Het omgekeerde bestaat ook. Bij sommige patiënten worden alleen de centrale motorneuronen aangetast. Die vorm van motorneuronziekte noemt men primaire laterale sclerose (PLS). Na verloop van enige tijd is het bij een deel van deze patiënten echter duidelijk dat er toch ook aantasting van de lagere motorneuronen optreedt: die mensen hebben dan toch ALS. Om de evolutie naar ALS op te sporen, ondergaan PLS-patiënten regelmatig een EMG.
Het andere deel patiënten ontwikkelt nooit deze evolutie naar ALS. Zij hebben echt PLS. Er is niet veel geweten over deze ziekte.
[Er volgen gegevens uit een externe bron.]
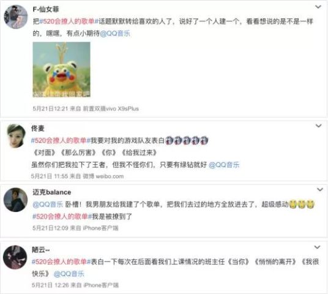The height and width of the screenshot is (294, 328).
Task: Expand options chevron on 陌云's post
Action: click(318, 247)
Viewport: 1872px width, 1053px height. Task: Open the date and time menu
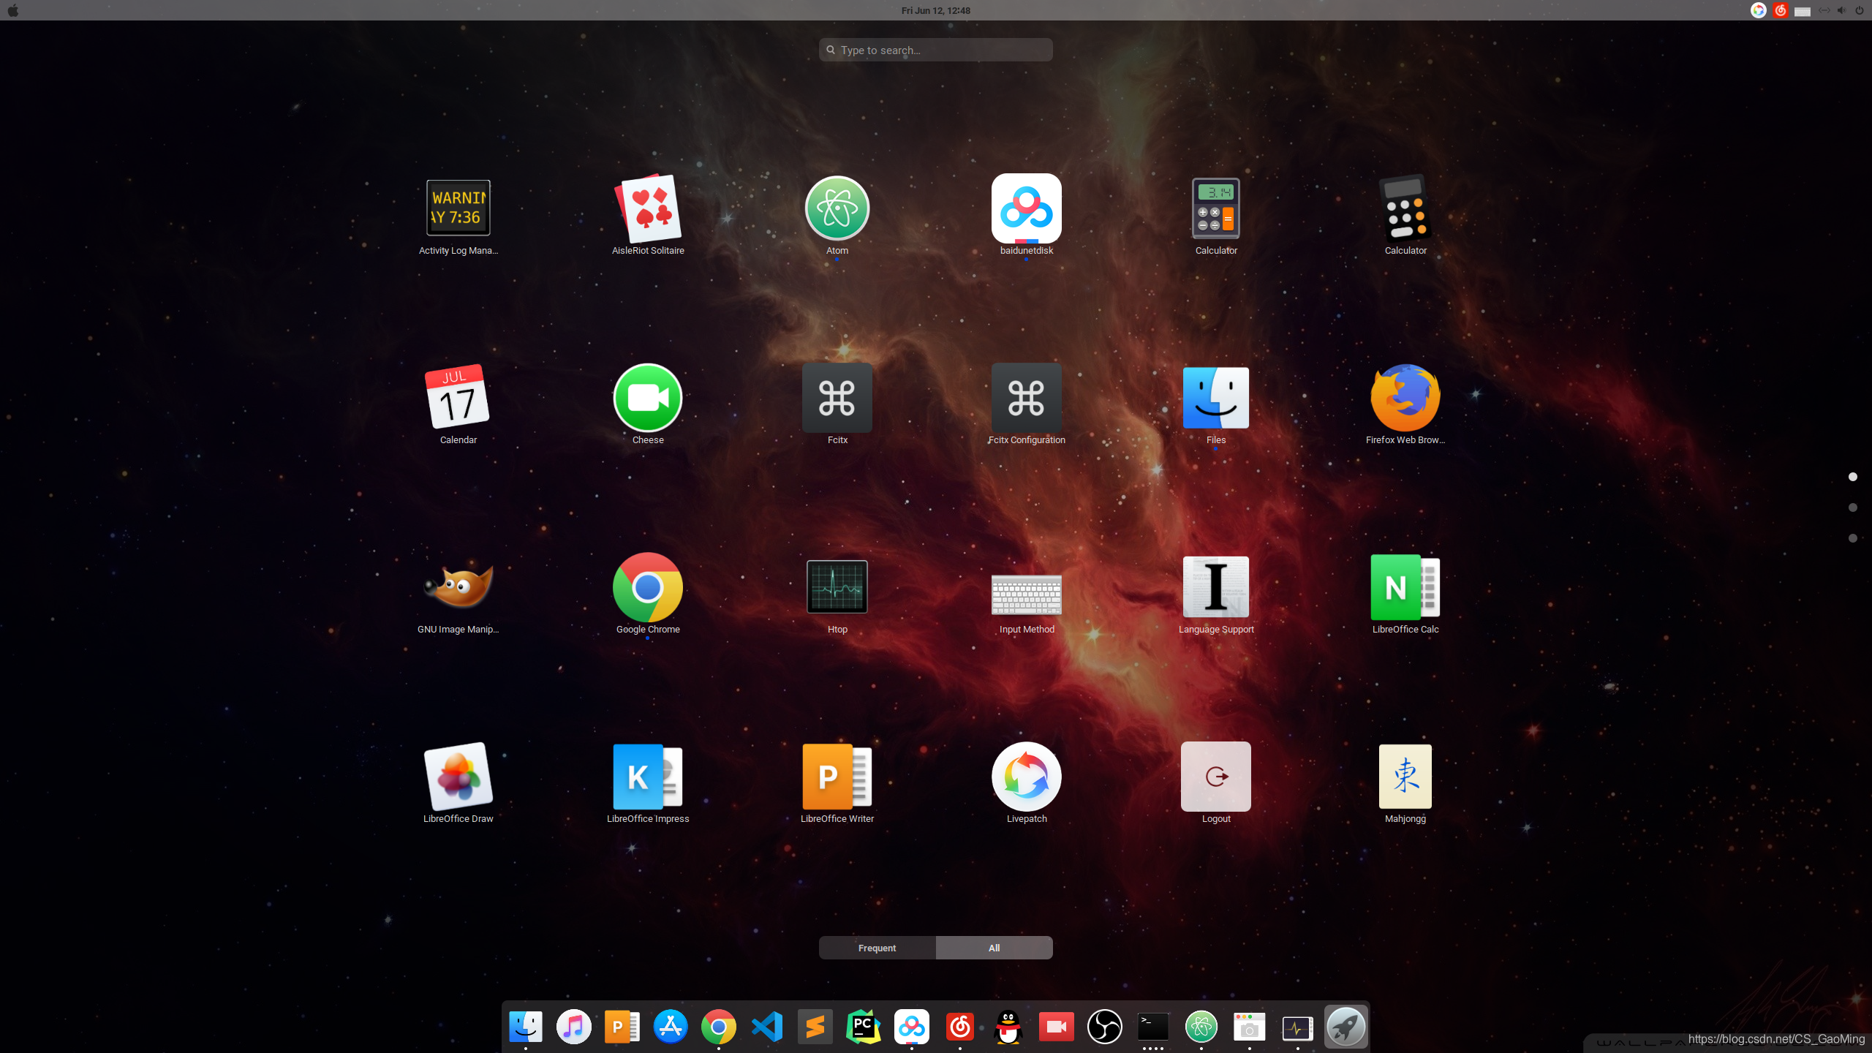(935, 10)
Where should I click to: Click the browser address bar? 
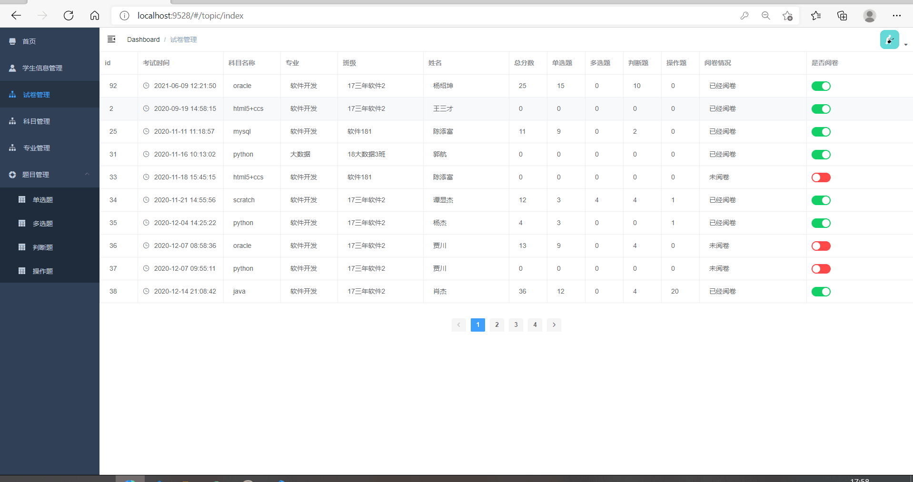[428, 16]
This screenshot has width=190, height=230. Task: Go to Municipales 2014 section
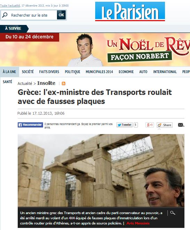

We weten dat ze nog ongeveer 10 keer minder vaak voorkomt dan ALS. Naar schatting zijn er slechts een 50-tal PLS-patiënten in Vlaanderen. Het is nochtans belangrijk de diagnose correct te stellen, en het onderscheid met ALS te maken. De vooruitzichten voor PLS-patiënten zijn immers verschillend: de ziekte verloopt veel trager dan ALS. Een ziekteduur van tien en zelfs 15 jaar is niet ongewoon voor PLS, maar wel voor ALS.